··· Entries provided

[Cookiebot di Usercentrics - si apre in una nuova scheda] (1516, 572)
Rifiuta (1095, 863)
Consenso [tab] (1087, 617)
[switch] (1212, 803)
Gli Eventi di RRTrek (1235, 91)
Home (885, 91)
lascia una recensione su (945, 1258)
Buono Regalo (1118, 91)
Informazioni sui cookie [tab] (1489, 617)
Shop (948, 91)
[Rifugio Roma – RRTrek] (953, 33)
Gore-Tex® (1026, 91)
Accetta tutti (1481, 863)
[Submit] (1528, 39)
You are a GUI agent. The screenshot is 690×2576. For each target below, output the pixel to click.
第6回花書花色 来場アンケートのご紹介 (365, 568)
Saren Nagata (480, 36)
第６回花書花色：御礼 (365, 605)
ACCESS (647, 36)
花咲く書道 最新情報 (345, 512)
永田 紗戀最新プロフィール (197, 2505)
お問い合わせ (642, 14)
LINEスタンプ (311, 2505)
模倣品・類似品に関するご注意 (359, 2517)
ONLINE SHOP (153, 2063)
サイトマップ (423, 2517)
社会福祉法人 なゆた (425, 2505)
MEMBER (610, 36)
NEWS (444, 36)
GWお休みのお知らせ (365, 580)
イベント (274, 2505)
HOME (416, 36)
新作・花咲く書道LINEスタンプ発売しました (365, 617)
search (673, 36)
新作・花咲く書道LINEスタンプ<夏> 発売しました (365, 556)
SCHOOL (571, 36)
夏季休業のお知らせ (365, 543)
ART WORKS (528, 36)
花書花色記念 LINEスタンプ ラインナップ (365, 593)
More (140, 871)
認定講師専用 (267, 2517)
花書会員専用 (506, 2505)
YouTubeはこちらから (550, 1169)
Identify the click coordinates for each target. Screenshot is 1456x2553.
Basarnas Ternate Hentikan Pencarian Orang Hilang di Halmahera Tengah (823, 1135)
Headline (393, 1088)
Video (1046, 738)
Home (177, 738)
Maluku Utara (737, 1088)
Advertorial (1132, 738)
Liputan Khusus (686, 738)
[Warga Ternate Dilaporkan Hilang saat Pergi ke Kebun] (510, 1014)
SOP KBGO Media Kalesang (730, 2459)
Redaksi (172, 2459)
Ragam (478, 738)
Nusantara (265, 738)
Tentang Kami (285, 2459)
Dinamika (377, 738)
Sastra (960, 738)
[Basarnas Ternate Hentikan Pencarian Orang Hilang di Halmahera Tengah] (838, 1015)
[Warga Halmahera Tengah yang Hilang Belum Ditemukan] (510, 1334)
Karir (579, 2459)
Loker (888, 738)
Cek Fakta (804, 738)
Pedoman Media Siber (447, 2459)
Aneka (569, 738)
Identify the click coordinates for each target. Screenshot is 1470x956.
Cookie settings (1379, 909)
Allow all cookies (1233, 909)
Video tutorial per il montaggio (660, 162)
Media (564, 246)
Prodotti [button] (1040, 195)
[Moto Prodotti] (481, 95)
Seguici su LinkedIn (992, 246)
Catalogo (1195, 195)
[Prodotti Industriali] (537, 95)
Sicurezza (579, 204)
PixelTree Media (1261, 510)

······

» Task directions
Beginning with the line containing "Home (177, 738)" and ending with the line containing "Sastra (960, 738)", extract those lines exactly from the listing above, and only those.

» Answer
Home (177, 738)
Maluku Utara (737, 1088)
Advertorial (1132, 738)
Liputan Khusus (686, 738)
[Warga Ternate Dilaporkan Hilang saat Pergi ke Kebun] (510, 1014)
SOP KBGO Media Kalesang (730, 2459)
Redaksi (172, 2459)
Ragam (478, 738)
Nusantara (265, 738)
Tentang Kami (285, 2459)
Dinamika (377, 738)
Sastra (960, 738)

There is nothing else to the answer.